Von Simone von Stosch Nur im Fußball spielt Deutschland vorn. Den sportlichen Stolz braucht es derzeit auch, um die schlechten Nachrichten zu verdauen, seien es die vom Arbeitsmarkt, der Wirtschaft oder eben: der Bildung.

Von Simone von Stosch

Nur im Fußball spielt Deutschland vorn. Den sportlichen Stolz braucht es derzeit auch, um die schlechten Nachrichten zu verdauen, seien es die vom Arbeitsmarkt, der Wirtschaft oder eben: der Bildung. In der Schulpolitik ist schon der Begriff „2. Liga“ eine höfliche Umschreibung. Da alle das wissen und keiner geneigt ist, eigene Fehler einzugestehen, da auch hier der Mut zu Reformen fehlt, überrascht es nicht, dass alle Seiten in alte Reflexe verfallen:

Die Union fordert mehr Wettbewerb, die SPD flüchtet sich aus den unerquicklichen Pisa-Ergebnissen in den Ruf nach Zentralismus. Der Kanzler möchte die Bildungskompetenzen am liebsten ganz auf den Bund übertragen, seine Bildungsministerin erwägt dafür sogar Verfassungsänderungen.

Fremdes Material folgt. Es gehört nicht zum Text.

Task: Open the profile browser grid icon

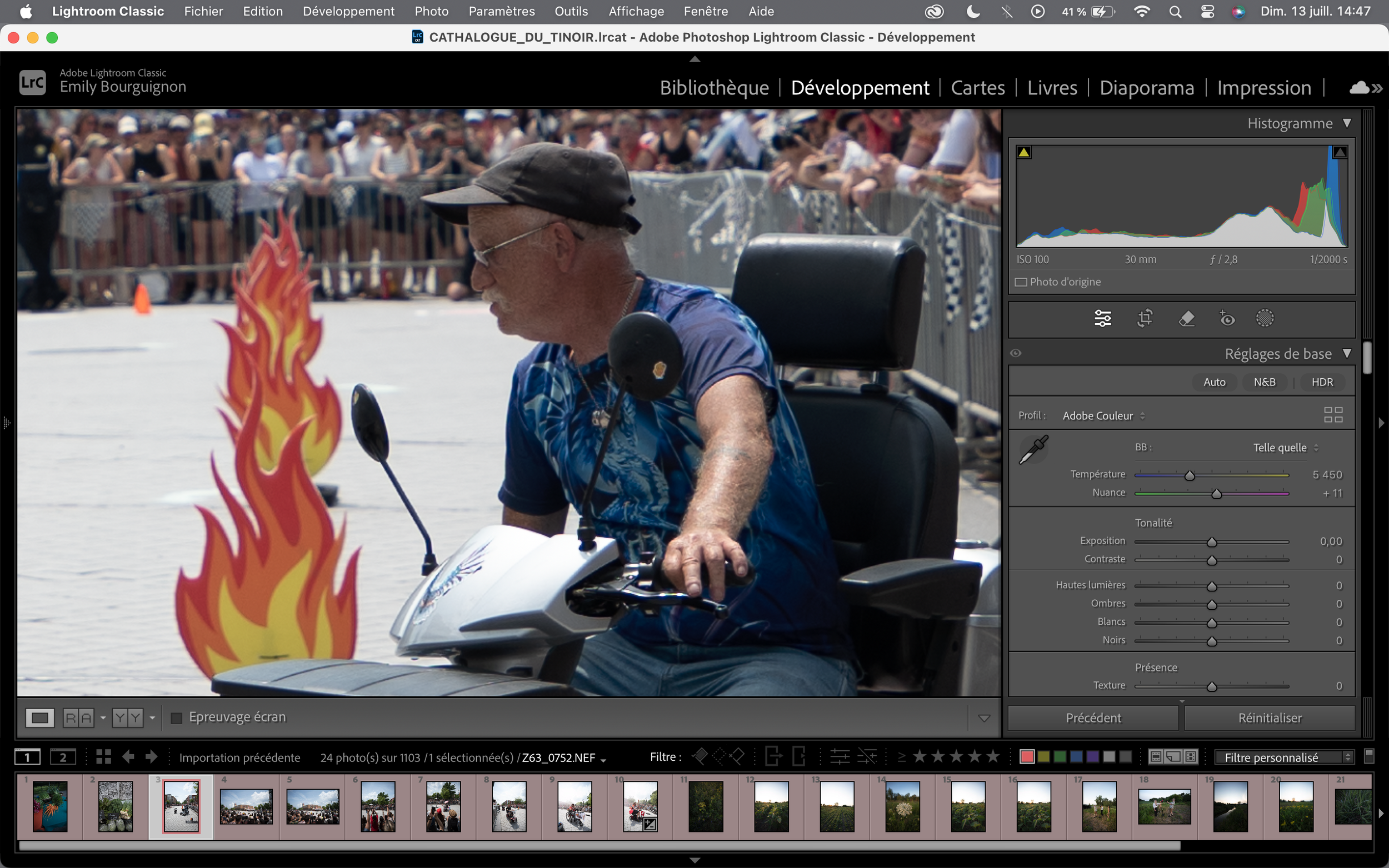Action: [1333, 414]
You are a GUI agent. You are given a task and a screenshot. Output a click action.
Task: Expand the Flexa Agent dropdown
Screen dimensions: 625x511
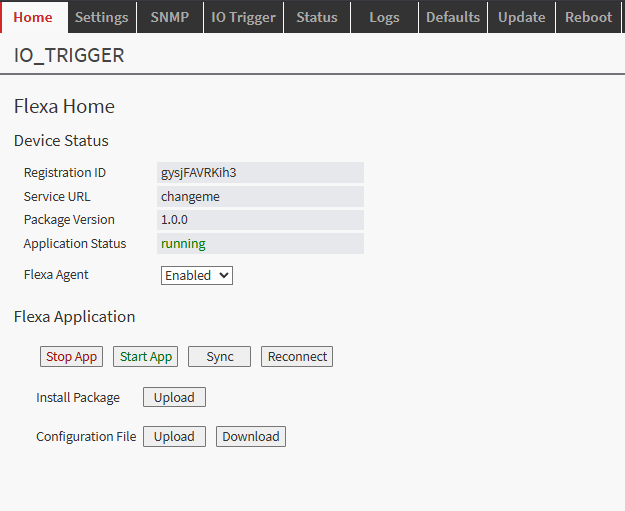[197, 275]
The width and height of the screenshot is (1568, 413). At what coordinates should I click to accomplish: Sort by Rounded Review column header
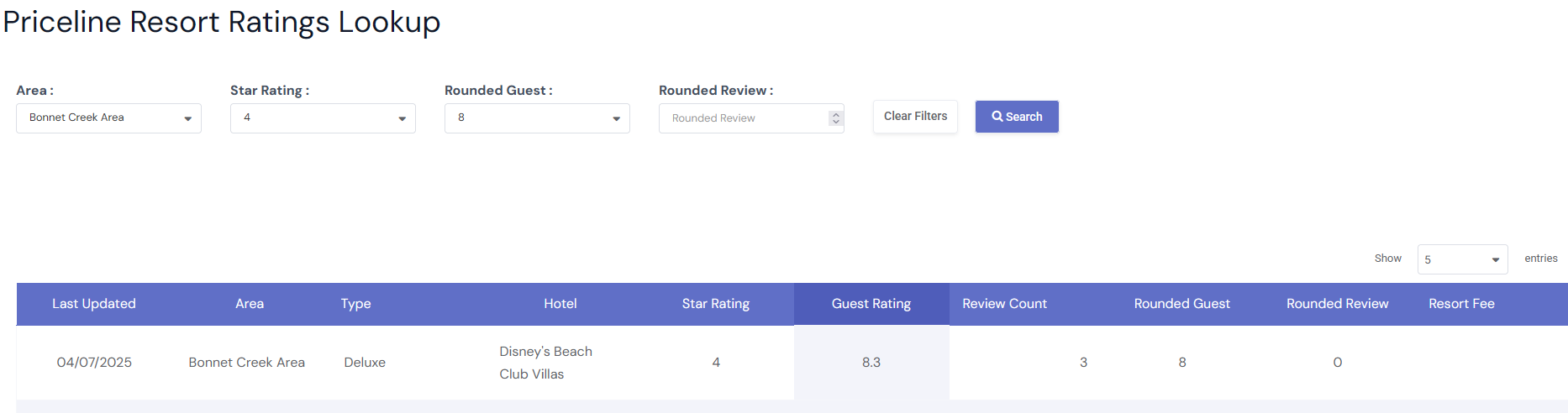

Das ist abenteuerlich. Nicht nur, weil es dafür nie und nimmer eine Zwei-Drittel-Mehrheit im Bundestag gäbe, sondern auch, weil der Ruf nach Zentralisierung ein Rückfall in die – längst über Bord geworfene? – sozialdemokratische Bildungspolitik ist. Mit Vereinheitlichungen statt Vielfalt, mit zentralen Rahmenrichtlinien und Reformen von oben wollte man in den 70ern „gleiche Chancen für alle“ schaffen. Dass dies kein Königsweg war, ist jetzt in den Ländern zu sehen, die diesen Weg besonders konsequent beschritten haben: Dort sind die Ergebnisse der Pisa-Studie besonders schlecht ausgefallen. Diese Fehler auf Bundesebene zu wiederholen, wäre fatal.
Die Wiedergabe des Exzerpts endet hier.